Qué se pide: Formatea como una lista JSON de cadenas las líneas que van desde el comienzo del listado hasta la línea que contiene "The width and height of the screenshot is (845, 413).", ambas incluidas. Usa una cadena por línea y omite las líneas en blanco.

Listado de trabajo:
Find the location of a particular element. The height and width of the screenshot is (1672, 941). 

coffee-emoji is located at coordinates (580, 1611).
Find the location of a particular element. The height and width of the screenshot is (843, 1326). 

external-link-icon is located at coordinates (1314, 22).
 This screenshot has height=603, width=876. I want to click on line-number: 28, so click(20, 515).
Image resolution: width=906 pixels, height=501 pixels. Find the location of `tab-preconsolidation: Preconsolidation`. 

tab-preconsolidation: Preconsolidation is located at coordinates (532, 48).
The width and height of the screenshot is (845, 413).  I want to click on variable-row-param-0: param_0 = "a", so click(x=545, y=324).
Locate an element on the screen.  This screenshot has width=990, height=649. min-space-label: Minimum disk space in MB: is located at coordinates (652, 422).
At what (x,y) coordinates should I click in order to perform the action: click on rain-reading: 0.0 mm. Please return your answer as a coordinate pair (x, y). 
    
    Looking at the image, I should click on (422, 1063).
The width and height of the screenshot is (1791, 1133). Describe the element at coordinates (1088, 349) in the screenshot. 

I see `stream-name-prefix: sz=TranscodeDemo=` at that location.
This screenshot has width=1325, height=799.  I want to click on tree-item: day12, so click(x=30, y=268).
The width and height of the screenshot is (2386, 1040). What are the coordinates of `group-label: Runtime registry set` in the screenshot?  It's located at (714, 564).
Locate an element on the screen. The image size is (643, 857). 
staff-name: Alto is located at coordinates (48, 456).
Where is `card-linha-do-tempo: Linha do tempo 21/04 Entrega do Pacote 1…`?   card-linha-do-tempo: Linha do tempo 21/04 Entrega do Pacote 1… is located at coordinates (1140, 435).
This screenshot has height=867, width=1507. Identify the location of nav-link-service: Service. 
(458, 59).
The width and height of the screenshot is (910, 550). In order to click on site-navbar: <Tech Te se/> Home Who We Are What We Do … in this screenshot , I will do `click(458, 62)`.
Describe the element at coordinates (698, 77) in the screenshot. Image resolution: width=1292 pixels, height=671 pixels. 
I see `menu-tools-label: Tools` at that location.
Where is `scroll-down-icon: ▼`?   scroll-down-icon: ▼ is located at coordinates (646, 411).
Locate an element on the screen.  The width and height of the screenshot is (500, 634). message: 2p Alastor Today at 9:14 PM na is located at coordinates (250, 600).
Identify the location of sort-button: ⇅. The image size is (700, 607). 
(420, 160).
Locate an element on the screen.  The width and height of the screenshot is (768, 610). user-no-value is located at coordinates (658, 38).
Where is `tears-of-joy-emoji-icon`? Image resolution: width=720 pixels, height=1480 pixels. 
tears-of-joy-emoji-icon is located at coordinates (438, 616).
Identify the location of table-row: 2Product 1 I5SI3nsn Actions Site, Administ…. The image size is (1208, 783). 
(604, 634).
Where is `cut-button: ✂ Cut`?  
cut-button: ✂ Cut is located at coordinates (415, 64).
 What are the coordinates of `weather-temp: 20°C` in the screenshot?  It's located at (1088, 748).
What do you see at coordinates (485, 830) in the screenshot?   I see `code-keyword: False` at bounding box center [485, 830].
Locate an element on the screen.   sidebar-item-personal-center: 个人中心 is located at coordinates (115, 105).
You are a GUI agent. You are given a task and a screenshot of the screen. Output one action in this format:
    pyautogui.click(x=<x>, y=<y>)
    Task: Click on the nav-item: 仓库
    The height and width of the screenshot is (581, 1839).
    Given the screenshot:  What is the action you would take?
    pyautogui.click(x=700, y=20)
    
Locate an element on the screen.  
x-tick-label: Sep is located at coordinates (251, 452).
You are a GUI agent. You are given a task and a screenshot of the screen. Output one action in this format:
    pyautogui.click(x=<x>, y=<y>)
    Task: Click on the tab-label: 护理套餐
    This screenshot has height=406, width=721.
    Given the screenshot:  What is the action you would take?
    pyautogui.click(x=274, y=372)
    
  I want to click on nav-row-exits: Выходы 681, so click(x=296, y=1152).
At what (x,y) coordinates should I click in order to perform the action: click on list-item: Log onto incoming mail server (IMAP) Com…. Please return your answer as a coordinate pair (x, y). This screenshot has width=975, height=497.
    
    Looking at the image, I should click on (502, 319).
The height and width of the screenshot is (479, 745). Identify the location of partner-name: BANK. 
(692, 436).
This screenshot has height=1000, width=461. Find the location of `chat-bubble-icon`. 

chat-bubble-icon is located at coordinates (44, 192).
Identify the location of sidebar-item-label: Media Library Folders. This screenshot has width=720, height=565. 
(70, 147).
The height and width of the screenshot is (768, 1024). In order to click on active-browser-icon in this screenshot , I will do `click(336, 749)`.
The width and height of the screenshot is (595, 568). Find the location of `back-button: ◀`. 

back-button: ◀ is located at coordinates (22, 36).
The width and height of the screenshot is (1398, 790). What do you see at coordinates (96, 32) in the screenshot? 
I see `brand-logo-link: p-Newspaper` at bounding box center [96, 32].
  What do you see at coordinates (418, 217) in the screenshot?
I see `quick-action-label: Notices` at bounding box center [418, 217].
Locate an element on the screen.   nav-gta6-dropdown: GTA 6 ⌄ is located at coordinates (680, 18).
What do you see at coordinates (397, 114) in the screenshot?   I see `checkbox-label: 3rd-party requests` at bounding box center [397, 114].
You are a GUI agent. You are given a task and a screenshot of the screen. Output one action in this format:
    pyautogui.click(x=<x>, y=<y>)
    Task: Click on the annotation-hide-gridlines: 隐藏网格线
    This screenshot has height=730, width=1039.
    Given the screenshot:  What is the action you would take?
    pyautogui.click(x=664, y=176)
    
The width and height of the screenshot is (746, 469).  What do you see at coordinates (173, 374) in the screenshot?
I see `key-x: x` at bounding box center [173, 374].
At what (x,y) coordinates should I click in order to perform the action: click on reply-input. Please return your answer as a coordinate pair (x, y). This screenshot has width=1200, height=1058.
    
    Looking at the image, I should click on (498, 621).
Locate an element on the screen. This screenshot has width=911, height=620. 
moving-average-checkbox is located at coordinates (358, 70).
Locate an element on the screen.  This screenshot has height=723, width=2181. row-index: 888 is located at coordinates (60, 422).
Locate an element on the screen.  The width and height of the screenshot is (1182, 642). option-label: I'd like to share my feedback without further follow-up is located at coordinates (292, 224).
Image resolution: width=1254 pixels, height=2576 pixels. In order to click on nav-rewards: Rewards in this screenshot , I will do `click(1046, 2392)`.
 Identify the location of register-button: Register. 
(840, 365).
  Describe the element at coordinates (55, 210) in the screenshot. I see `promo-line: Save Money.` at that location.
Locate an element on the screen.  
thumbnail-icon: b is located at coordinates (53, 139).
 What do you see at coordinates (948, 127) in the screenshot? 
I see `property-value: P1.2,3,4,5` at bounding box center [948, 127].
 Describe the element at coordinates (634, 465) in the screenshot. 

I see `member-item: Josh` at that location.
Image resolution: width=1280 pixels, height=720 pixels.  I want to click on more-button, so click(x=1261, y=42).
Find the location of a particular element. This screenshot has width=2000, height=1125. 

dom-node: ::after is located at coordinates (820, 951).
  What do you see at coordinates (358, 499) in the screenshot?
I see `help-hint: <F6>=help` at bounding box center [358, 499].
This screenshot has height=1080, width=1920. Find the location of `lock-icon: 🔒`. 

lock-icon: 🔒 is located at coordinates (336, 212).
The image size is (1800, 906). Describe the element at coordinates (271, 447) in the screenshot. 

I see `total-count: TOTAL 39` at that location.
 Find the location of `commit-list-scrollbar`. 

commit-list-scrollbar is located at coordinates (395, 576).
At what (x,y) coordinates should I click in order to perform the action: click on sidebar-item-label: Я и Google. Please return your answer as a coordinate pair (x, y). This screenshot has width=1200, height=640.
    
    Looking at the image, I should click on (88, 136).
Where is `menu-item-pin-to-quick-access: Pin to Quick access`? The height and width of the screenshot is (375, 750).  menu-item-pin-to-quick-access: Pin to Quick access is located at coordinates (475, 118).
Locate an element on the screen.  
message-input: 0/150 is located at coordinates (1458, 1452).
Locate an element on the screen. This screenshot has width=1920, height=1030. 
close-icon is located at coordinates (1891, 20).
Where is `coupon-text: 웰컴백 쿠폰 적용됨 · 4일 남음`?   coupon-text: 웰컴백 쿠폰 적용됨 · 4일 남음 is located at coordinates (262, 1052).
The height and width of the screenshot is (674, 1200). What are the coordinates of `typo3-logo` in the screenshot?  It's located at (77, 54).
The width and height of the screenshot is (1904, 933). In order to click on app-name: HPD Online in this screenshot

Respuesta:
[
  "Find the location of a particular element. The height and width of the screenshot is (1672, 941). ",
  "coffee-emoji is located at coordinates (580, 1611).",
  "Find the location of a particular element. The height and width of the screenshot is (843, 1326). ",
  "external-link-icon is located at coordinates (1314, 22).",
  " This screenshot has height=603, width=876. I want to click on line-number: 28, so click(20, 515).",
  "Image resolution: width=906 pixels, height=501 pixels. Find the location of `tab-preconsolidation: Preconsolidation`. ",
  "tab-preconsolidation: Preconsolidation is located at coordinates (532, 48).",
  "The width and height of the screenshot is (845, 413).  I want to click on variable-row-param-0: param_0 = \"a\", so click(x=545, y=324)."
]